Francis Yates, Blazer

LaunchBox welcomes latest round of accelerator entrants

Trade
Pictured: Francis Yates of Blazer, a LaunchBox start-up working on a way to protect honey bees from dangerous mites

13 July 2015

Eleven teams of students entrepreneurs have been accepted into the third round of Trinity College Dublin’s LaunchBox start-up accelerator.

Eight teams of the successful teams will receive funding in addition to office space and mentorship from successful entrepreneurs for the next three months. Three more boot-strapped teams are receiving programme support without funding.

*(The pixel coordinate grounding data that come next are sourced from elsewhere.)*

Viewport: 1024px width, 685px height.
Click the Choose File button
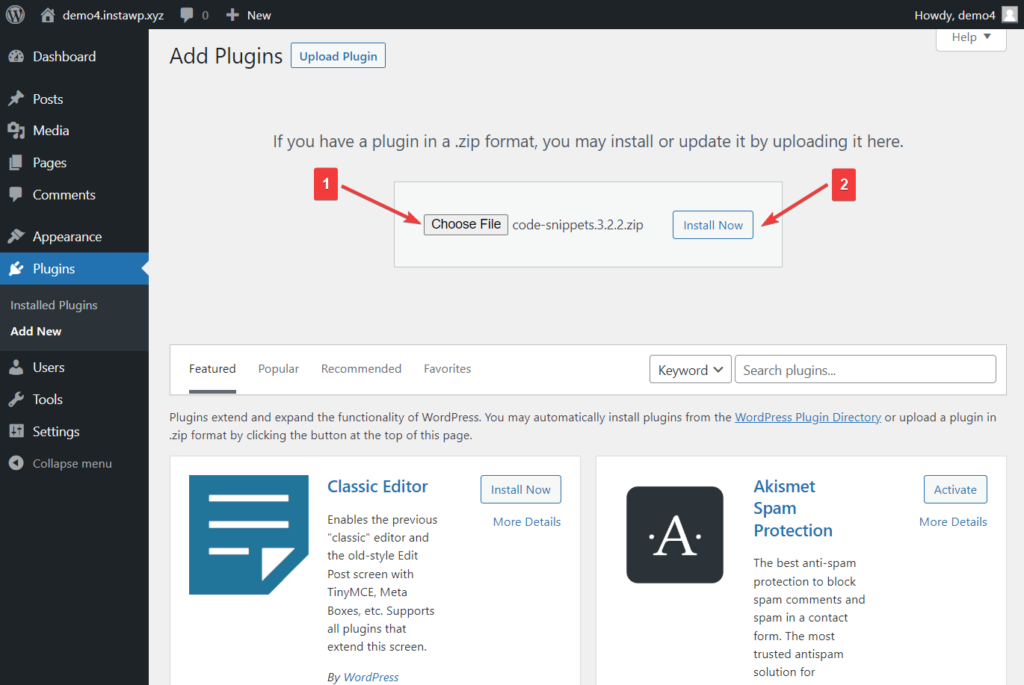(x=466, y=224)
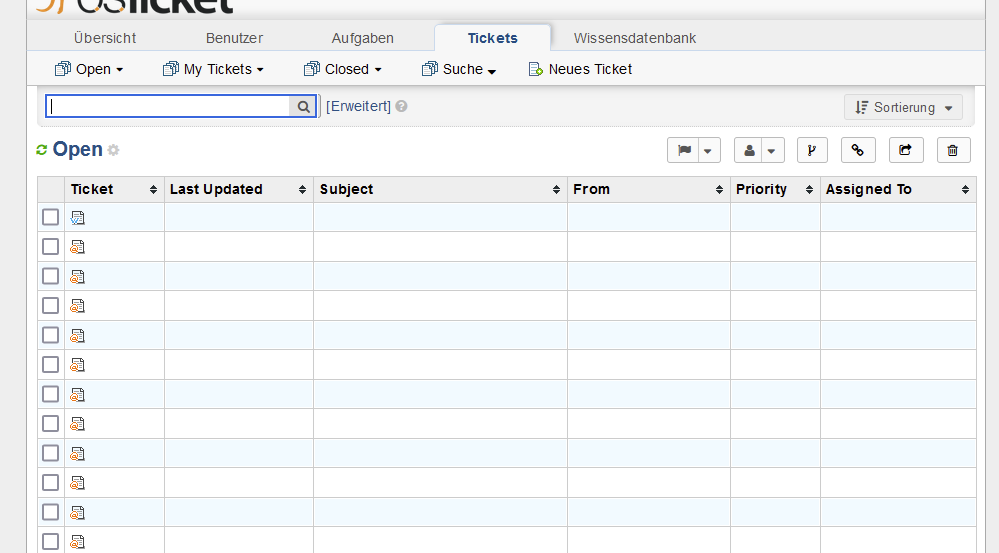Click the link tickets chain icon
Image resolution: width=999 pixels, height=553 pixels.
point(858,150)
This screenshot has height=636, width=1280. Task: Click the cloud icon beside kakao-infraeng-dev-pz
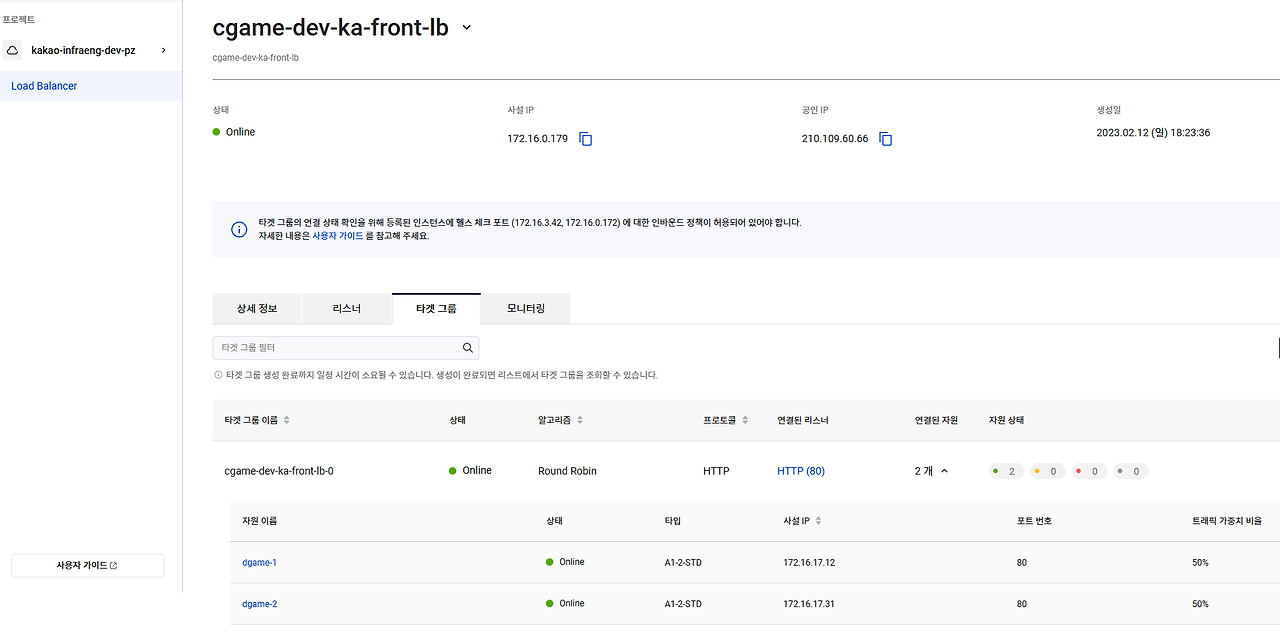coord(11,49)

The start-ups will have access to the space and facilities needed to test out and launch new ventures. The accelerator programme focuses on product validation, product development and future strategy.

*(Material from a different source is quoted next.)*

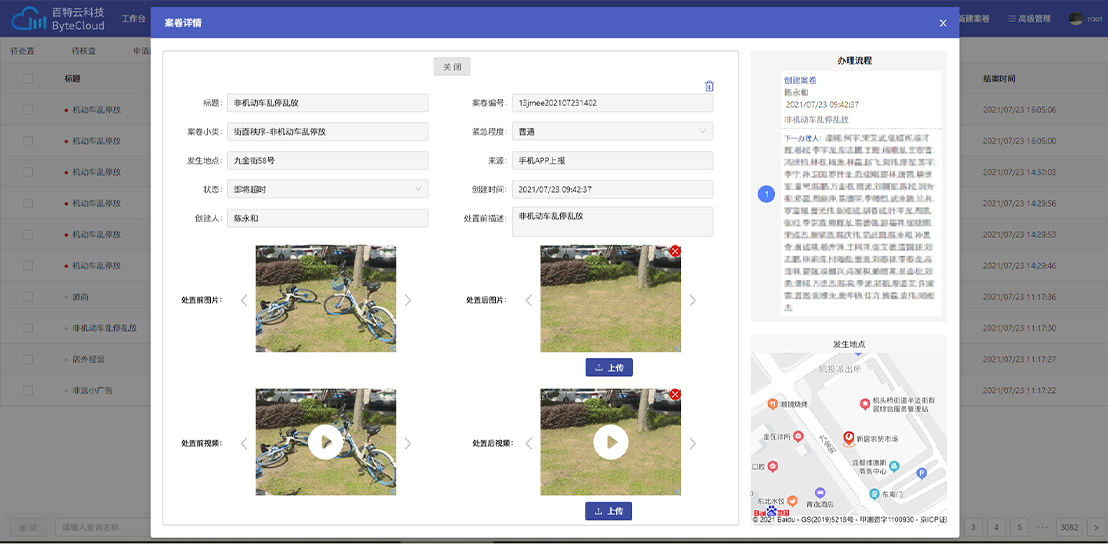Expand the 紧急程度 dropdown showing 普通
1108x544 pixels.
(612, 131)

This year Launchbox has progressed from a three-month accelerator to a 12-month programme, including an idea workshop series and a pre-accelerator element to help potential applicant teams develop from early idea stage to prototype stage.

All 11 teams are now working to deliver investor-ready ventures by the end of the summer, eight of which will be receiving funding, while the remaining three bootstrapped ventures will only have access to the accelerator’s facilities.

The eight funded start-ups are airline e-payment system developer Aerocoin; honey bee protector Blazer; guitar analyst Composure; telecoms infrastructure manager SiteSpy; gig-founding website Stageville; student learning material and support network Unituition; pharmacology learning platform developer Visual Learning Studious; and Sooskan, which is developing a hyperlocal shopping app for delivering special offers to users based on GPS.

The selected bootstrapped start-ups are Sensa FX, a health tool that addresses the problems of anxiety, lack of concentration and motivation; Bachelor’s Box, a monthly men’s accessories package; and Trinity Global Gateway, which will provide placement opportunities for students in developing countries.

LaunchBox is supported by a syndicate of Trinity angels, Citi Group and Trinity College Dublin.

Dr Diarmuid O’Brien, Director of Trinity Research & Innovation, said: “The commercial success of our 2013 and 2014 teams underlines how this programme can help students develop their ideas and create new sustainable companies which generate interesting new products and services, creating many new jobs. LaunchBox is unique in that it has now extended to a 12-month programme which provides Trinity students of any skillset the option of starting up a new business venture with mentorship and funding programmes in place to support growth.”

Past LaunchBox programmes include social enterprise Foodcloud that Irish superstores’ surplus food and Touchtech, a payment processing venture now working with payment giants such as Visa.